Susan was just strange enough to be held up for ridicule, but not so obviously disabled that it would be seen as inappropriate. But should it have been? Would people have been so ready to take the piss if she had been blind, like Andrea Botecelli? or if she had a more visible problem, like having Downs Syndrome? The trouble with Susan was that her difficulties, though absolutely obvious, weren't pinned down to anything that people would feel meant you shouldn't take the piss. So despite it being really obvious that she had learning difficulties and some odd behaviours, and that she struggled with her mental wellbeing, she came in for some horrendous media bullying.

Hearing more about her life just made alarm bells ring even louder. All her life she had been bullied. She had struggled with friendships and relationships, she had relied on and been supported by her parents, and therefore was completely at sea when they were no longer there. Was our hunger for reality TV now going to chew her up and leave her to perish?

Well, it seems not, and I am really heartened by that. I'm heartened that, for whatever reason, people all over the world chose to take her onboard despite all the name calling. They decided to buy her records. They decided to hold her up as a symbol of their dreams. They decided to support her regardless of her weirdness, because that's what they would want people to do for them. And it seems there were bloody loads of people who took this "do as you would be done by" attitude. Loads and Loads of people who were themselves challenged in some borderline way that made them the butt of easy jokes, targets for bullying, vulnerable to the harshness of critics who jump on the slightest imperfections. Loads and loads of people who saw something in Susan and the reactions she got and decided it wasn't fair, and it wasn't how they would behave.

That's got to be a hopeful thing in this day and age. That people will make someone like Susan Boyle their superstar - spend their money on her records instead of some of the other cynical money grabbing pop products on the market.

But I still had niggles - for all that fame, pressure and change, what was SHE getting out of it. From what I'd read and seen, she didn't give a toss for the money. Watching the documentary tonight about how she was coping with the changes, I got a better idea. Seems that the biggest thing she is getting is company. Knowing that there are people out there - Loads and Loads of them as I said earlier - who actually don't think she's a bit weird, who don't see her as ugly, odd, old, fat, thick, different, but instead see her as JUST LIKE THEM!! So, like she said on the doc, the biggest thing she has now, in spades, is kinship. To feel that she's the same, not different. To no longer feel lonely.

Anyway, screw the money she has made, the fact that people around her have made it possible for her to perform, make records, travel, make appearances etc with as little stress and worry for her as possible is a good thing. The fact that its still doable to be a megastar despite having issues like those that have held you back for so long, that is a good good thing.

So, good on you Susan. Here's to you, and those around you supporting and enabling.
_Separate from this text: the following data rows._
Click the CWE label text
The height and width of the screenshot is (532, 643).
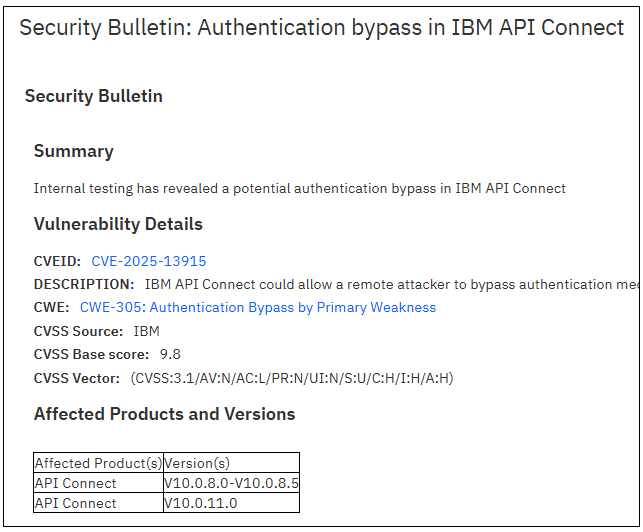(51, 307)
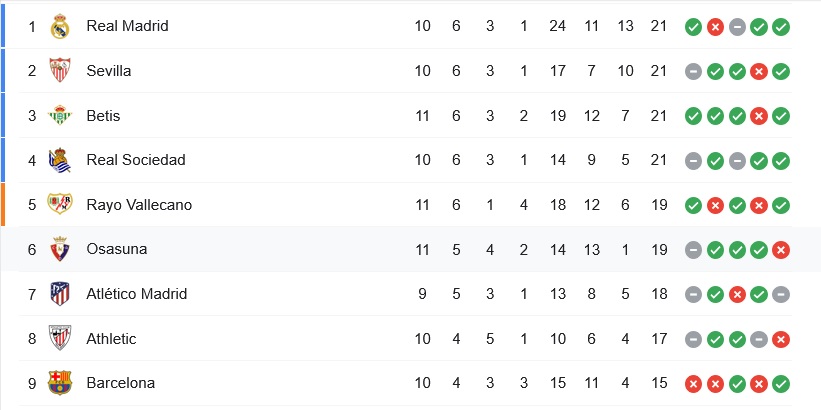
Task: Click the Athletic club crest
Action: coord(60,339)
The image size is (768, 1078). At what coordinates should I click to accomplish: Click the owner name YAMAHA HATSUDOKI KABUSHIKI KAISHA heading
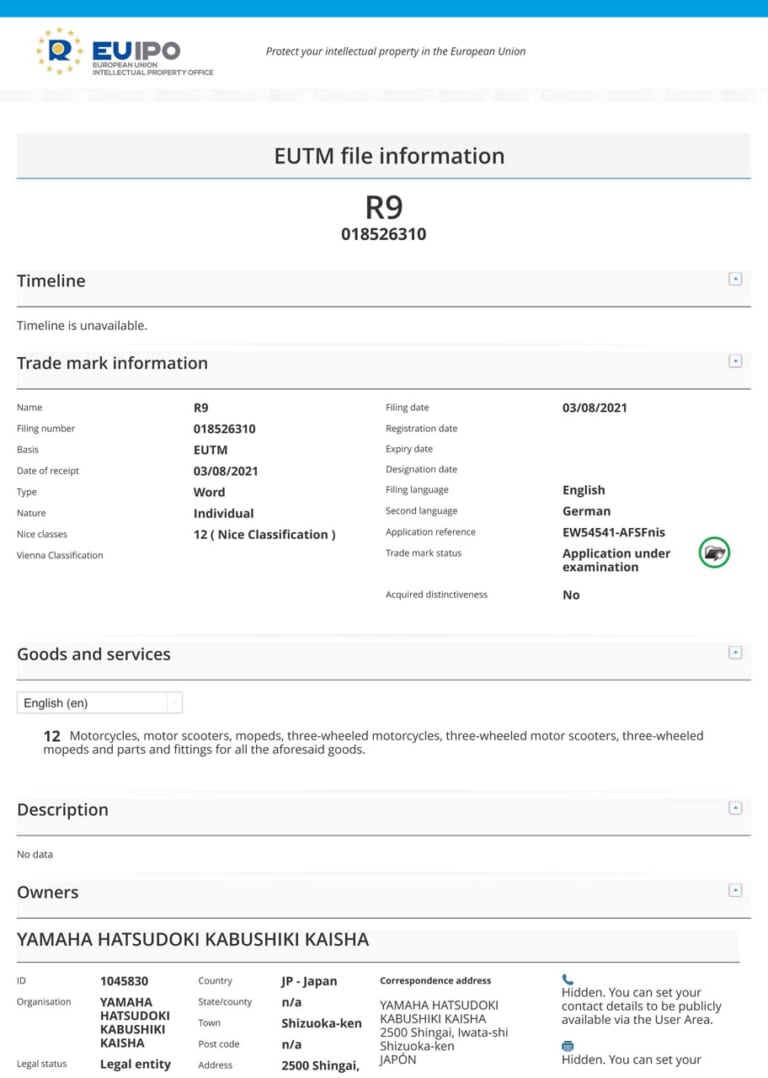(x=193, y=940)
And here's to a world that buys your records and says "Yes you can" to your dreams. I like it.

Wednesday 2 November 2011

Letter to my mum.

Dear mum

Eee, I can't believe its been two years. Sometimes seems like yesterday I was up at yours, showing you that little notebook PC for looking at photos on. I know this letter is on the internet, but we were talking about getting on the internet last time i saw you, so I figured you'd have found a way to check things out down here by now. Unless all this afterlife stuff is bullshit, in which case its a mute point. Sorry about saying bullshit. Anyway, I like to think you are always on facebook these days, checking out our gossip and catching up...

I've done lots on the house recently - you'd not recognise the place! Had the hall stairs and landing carpets done, new kitchen and kitchen floor, new bathroom floor and ceiling, new bedroom. The bit you probably didn't like was me cutting down all my lovely trees and bushes and having it all gravelled over. Still, it does look neater now, and you can see in through the windows if you are ever... in the area. :)
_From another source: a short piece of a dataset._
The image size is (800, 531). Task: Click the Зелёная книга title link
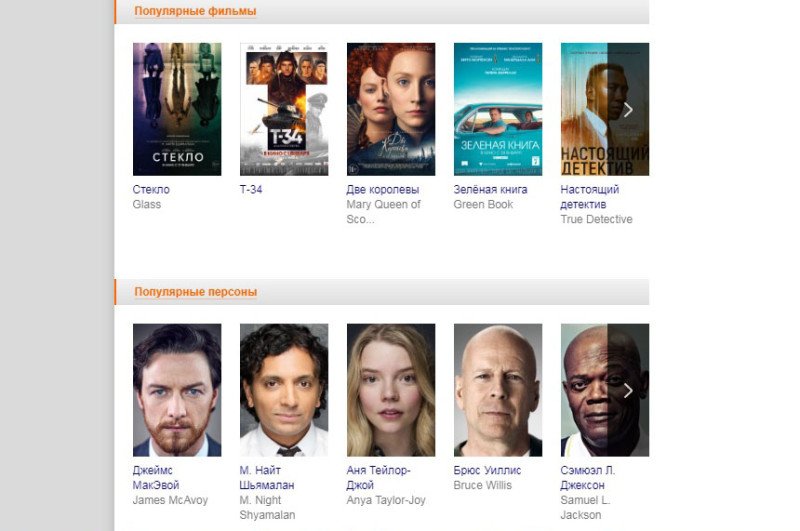(490, 189)
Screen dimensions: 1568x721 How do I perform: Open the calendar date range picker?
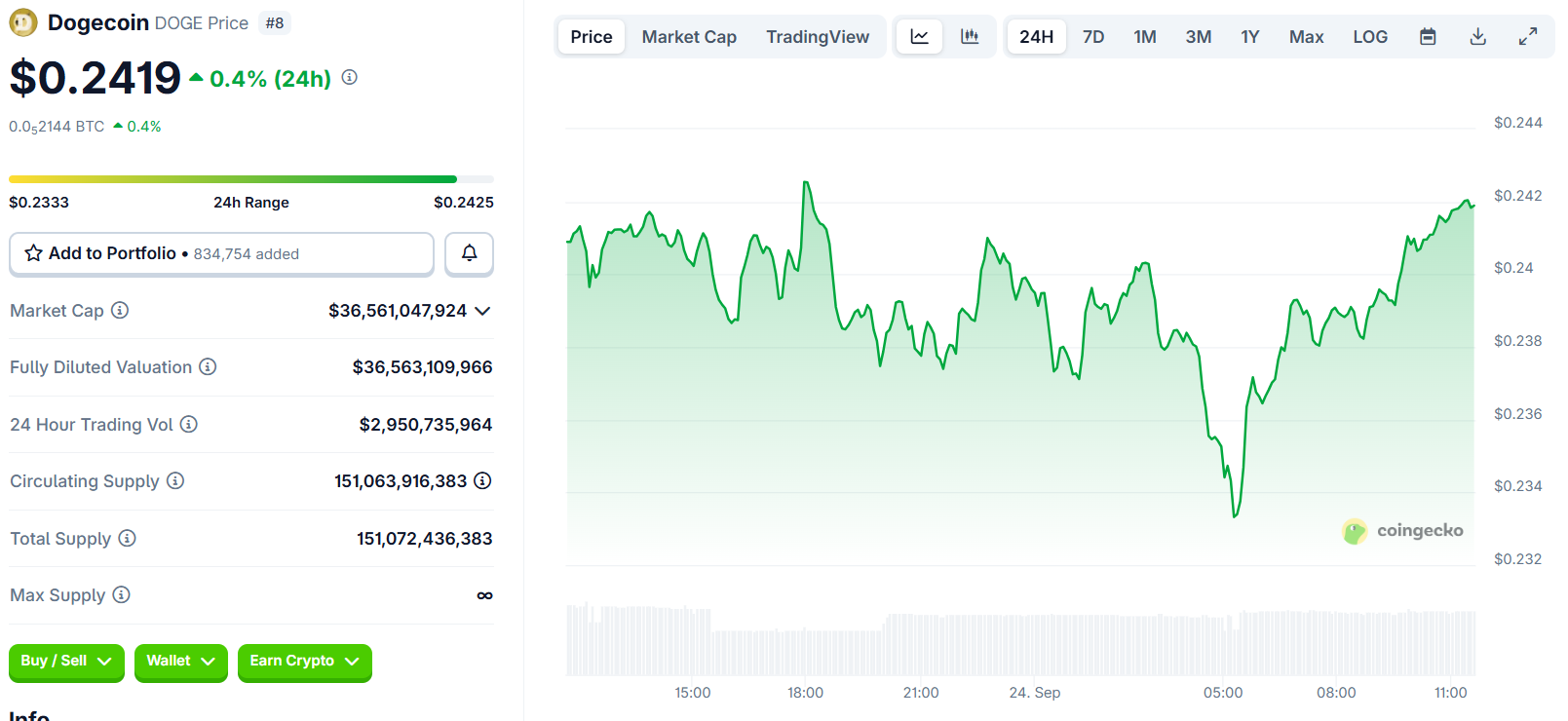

Rob's out of work at the mo, which is a bit sh.. rubbish. Hopefully it won't be for too much longer, but things are tough for lots of folk at the mo, and in the grand scheme of things, we are doing OK. Still, keep your eyes peeled for us, and if you do have any sway, fate wise, then feel free to sway things our way.

Sally is growing up fast. Even has a boyfriend. He's called Dave but we call him goat boy. Still doing amazing at school, and I'm just so damned proud of her. Can't believe how bloody sensible she is really - I reckon you are influencing her from afar!! She's at North Chadd still, but in sixth form doing Art, History, Media and some others. She's certainly loving the Art - definately making you and me very proud there. :) The work she did for her GCSE's was amazing - she got 9 by the way, 7 A's a B and a C, miles better than I did. But you probably knew that already :) Keep an eye on her, won't you...

Me, I'm doing alright. Keeping going, trying to get things that bother me sorted out, and keeping my head above water for the most part. Things do seem to be a bit less of a drama these days, although I still have huge black days when I lose perspective a little bit. They're fewer though, and I feel like I'm generally less scared of myself these days.

Oooh me and Degs are going on a cruise at Easter - from New Orleans. It's going round the western Caribbean - Mexico, Camen Islands, Jamaica - Its keeping me going through the tough bits at the mo.

Miss you. At the most stupid times as well, like at half term. I taught myself how to tie this special knot that is used in the latest bracelet craze - Shambala bracelets. Found myself thinking lots about you, your crafty ways. All those ponchoes and bedsocks and stuff came flooding in - I even found that crochetted bikini thing you made me. Bet you are knitting away wherever you are. I made lots of lovely bracelets and I could almost hear you approving from afar.

Love you, mum. Never said it enough, but then nobody ever does really. But I do. Still. And always will.